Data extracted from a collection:
************

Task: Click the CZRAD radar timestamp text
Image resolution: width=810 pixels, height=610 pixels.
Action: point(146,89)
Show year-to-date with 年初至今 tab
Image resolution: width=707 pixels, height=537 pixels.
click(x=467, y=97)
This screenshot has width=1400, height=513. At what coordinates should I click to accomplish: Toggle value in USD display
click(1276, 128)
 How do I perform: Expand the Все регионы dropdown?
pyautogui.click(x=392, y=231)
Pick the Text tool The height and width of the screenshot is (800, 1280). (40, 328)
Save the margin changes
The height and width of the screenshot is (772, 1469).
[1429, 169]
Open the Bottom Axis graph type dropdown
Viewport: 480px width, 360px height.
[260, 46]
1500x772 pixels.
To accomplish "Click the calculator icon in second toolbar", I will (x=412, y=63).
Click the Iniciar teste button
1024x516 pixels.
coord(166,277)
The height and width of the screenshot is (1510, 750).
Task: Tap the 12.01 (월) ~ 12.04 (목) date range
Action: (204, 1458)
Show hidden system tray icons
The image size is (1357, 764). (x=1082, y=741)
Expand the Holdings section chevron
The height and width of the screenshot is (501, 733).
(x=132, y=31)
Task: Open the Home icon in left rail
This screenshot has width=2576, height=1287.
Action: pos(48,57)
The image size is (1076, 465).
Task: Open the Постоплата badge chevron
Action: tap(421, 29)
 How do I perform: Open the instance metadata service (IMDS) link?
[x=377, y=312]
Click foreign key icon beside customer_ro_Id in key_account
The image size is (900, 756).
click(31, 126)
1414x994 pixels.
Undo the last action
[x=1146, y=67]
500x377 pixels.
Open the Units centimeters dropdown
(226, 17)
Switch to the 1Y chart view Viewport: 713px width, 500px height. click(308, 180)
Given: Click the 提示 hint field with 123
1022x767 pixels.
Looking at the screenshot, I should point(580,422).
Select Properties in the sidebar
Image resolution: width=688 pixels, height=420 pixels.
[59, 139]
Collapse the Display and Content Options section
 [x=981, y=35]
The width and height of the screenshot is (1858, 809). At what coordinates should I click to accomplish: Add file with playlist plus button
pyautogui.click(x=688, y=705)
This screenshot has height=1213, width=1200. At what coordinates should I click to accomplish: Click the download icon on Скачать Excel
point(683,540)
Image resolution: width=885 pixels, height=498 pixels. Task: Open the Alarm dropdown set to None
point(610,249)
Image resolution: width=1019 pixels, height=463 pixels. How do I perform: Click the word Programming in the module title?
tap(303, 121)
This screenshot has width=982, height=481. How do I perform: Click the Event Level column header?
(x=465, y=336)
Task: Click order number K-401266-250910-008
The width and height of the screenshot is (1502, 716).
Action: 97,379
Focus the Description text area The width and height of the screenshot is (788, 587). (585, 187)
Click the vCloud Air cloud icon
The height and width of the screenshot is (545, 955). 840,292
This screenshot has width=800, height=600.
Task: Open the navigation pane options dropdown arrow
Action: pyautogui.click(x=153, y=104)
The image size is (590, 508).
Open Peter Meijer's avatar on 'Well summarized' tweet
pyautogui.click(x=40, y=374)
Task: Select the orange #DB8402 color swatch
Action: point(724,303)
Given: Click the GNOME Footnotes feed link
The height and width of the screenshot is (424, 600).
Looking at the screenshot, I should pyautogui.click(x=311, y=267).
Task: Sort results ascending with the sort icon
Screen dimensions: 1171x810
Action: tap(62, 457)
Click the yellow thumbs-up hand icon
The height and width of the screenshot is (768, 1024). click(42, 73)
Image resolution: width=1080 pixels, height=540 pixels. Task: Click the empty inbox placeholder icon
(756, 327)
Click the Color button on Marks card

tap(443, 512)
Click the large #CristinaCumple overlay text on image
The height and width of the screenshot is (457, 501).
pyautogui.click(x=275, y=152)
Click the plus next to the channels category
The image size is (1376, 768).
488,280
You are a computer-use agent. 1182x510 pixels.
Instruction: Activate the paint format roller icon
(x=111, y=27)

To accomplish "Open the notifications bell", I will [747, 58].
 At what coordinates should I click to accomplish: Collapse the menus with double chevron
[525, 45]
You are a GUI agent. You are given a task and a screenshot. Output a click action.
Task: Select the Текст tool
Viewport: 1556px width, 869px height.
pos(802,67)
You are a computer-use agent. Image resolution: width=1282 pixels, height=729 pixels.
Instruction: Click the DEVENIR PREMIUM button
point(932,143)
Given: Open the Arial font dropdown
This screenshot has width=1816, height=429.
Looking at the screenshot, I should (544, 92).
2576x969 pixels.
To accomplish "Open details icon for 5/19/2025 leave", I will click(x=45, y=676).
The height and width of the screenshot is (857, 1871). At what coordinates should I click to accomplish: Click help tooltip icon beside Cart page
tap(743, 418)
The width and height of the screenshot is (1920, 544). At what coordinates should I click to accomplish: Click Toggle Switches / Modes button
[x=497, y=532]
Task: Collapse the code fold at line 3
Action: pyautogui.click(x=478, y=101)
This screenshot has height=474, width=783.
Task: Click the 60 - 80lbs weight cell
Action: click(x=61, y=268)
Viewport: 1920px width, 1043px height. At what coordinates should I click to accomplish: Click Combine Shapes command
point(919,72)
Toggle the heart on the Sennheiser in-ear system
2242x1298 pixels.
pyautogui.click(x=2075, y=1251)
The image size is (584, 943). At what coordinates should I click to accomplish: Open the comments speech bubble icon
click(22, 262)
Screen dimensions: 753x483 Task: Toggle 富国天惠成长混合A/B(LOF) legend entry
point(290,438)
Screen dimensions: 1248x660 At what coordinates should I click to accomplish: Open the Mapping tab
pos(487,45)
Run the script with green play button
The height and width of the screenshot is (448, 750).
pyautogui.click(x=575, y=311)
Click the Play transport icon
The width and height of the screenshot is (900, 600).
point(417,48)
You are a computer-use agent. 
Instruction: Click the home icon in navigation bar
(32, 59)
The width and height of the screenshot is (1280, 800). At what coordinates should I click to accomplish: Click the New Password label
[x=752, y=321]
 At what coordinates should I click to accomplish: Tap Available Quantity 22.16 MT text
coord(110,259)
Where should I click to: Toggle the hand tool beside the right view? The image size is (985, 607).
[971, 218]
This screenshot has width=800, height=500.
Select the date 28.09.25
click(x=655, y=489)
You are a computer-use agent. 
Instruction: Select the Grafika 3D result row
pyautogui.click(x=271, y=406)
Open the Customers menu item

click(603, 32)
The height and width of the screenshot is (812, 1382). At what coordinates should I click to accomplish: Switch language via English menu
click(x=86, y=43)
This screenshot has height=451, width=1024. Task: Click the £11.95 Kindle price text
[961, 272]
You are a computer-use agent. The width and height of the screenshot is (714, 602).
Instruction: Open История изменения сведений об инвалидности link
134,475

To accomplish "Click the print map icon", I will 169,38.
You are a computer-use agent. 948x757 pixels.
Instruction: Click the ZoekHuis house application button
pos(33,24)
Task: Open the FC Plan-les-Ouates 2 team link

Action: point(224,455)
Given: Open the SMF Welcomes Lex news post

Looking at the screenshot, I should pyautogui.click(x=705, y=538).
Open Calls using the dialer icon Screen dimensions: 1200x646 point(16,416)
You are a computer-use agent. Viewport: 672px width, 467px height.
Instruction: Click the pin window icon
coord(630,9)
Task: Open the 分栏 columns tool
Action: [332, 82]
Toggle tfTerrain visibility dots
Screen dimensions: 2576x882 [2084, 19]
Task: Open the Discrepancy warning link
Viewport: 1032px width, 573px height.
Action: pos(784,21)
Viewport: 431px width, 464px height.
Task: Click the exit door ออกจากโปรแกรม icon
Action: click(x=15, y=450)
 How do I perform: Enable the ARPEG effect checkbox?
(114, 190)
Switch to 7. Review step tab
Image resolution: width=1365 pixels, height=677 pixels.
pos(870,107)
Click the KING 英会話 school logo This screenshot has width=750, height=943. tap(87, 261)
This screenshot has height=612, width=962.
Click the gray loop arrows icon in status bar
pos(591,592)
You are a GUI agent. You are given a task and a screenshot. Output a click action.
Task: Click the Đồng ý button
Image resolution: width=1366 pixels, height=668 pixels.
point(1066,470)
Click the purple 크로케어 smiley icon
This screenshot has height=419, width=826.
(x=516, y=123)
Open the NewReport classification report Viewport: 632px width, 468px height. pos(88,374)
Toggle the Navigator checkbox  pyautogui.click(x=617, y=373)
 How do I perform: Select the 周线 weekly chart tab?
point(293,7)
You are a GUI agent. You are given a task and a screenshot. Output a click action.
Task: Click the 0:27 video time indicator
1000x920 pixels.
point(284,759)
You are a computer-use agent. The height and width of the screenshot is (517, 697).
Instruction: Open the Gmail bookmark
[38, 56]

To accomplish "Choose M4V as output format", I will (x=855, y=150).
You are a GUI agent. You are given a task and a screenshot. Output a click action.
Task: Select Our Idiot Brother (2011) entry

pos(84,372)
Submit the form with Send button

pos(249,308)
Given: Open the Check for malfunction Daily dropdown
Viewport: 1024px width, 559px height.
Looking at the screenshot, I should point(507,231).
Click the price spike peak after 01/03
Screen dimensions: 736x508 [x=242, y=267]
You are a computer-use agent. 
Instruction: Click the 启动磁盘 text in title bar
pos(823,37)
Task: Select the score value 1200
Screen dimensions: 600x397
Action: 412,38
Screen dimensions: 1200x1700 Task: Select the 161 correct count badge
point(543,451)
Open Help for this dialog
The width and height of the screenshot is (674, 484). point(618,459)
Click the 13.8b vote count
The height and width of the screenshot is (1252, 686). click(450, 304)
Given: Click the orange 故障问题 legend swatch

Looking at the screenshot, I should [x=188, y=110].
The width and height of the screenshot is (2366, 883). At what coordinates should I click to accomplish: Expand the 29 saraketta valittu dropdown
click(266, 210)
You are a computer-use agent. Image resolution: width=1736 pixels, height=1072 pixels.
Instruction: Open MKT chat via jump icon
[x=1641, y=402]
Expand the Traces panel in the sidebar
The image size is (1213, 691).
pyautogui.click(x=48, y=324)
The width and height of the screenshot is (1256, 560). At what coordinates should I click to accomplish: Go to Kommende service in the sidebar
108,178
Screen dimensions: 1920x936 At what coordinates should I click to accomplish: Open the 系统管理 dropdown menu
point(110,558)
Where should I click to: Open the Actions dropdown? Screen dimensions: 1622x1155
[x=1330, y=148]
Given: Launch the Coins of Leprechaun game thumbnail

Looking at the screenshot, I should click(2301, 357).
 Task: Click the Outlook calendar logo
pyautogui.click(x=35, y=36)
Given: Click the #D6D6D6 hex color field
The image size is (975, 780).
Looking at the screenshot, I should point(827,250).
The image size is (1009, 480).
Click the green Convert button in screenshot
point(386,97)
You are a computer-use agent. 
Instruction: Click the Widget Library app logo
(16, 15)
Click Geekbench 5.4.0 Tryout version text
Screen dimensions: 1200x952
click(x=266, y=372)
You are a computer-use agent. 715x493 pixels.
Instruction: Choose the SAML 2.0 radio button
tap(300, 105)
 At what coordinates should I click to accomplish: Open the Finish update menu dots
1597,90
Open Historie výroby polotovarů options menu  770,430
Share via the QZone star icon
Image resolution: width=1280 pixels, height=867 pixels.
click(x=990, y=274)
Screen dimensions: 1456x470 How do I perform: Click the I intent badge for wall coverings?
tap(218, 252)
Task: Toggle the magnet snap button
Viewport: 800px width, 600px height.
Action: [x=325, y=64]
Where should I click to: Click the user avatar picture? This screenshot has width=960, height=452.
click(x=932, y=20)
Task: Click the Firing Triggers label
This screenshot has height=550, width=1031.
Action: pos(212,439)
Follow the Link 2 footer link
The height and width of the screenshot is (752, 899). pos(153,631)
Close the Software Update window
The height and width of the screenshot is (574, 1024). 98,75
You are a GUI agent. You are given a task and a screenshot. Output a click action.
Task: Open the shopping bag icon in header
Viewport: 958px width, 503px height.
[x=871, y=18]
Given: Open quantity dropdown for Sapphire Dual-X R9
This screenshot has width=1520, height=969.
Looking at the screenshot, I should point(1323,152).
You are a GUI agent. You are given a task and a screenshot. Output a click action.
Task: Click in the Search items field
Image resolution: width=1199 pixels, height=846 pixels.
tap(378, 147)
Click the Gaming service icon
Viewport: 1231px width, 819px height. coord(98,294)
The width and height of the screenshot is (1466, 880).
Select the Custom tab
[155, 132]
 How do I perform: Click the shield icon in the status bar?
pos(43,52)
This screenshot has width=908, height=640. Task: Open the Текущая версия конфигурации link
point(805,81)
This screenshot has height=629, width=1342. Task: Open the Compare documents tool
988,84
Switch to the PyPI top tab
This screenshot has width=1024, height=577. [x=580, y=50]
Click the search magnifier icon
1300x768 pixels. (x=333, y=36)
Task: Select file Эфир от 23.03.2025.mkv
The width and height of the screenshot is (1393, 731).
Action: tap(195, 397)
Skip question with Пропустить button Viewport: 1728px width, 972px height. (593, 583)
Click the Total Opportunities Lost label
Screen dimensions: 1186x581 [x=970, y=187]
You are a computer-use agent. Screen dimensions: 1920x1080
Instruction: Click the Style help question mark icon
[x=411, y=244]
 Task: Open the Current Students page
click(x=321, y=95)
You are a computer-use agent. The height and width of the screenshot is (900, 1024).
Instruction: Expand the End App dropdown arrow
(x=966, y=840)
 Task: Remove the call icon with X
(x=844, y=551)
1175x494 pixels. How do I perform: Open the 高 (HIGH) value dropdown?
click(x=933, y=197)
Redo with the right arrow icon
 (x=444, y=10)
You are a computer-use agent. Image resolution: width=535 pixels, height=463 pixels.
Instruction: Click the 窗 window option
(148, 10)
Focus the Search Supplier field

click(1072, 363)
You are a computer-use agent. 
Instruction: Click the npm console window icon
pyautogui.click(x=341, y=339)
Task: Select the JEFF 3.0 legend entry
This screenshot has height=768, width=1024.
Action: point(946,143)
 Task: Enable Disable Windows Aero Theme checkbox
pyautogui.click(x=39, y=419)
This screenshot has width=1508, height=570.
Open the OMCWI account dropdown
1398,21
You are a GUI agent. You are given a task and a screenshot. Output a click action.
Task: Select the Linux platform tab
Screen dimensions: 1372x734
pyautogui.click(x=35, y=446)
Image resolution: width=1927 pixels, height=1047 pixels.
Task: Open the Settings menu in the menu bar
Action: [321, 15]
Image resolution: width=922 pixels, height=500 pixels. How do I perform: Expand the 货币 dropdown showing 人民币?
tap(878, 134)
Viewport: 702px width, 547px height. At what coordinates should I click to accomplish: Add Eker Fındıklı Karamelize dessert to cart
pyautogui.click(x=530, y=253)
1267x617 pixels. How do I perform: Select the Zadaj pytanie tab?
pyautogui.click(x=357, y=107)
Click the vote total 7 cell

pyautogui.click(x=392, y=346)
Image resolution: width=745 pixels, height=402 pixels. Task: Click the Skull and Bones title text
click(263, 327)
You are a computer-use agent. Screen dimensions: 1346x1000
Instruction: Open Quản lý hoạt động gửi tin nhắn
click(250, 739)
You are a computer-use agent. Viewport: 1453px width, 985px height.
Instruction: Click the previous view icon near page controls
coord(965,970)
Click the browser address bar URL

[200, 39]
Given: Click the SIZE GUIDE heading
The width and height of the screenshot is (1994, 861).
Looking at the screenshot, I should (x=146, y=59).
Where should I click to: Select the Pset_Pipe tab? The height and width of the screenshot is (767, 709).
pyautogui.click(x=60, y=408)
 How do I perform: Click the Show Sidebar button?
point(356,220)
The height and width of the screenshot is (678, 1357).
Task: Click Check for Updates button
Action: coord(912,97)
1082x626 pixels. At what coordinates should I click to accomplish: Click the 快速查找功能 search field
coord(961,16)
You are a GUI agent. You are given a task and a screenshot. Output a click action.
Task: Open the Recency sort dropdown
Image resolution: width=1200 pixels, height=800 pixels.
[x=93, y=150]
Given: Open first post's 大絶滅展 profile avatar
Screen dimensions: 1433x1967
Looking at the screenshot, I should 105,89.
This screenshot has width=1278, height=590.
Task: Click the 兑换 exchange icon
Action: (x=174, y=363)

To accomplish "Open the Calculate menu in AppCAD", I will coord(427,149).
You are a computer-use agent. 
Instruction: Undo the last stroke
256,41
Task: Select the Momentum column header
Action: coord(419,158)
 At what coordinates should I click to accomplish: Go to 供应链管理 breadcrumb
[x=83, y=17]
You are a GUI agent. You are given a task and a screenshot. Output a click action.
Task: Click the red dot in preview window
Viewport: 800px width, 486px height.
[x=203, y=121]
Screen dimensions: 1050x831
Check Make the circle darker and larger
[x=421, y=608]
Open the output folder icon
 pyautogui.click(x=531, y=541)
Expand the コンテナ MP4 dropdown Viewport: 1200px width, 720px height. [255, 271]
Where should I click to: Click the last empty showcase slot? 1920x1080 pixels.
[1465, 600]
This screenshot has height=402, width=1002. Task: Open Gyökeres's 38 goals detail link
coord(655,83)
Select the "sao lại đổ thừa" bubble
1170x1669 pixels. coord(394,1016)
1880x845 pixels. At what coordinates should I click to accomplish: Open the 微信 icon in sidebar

************

◆ TASK DESCRIPTION
Only a number is wanted here: the count of lines in the data that contain the string "sort".

◆ SOLUTION TO THIS TASK
2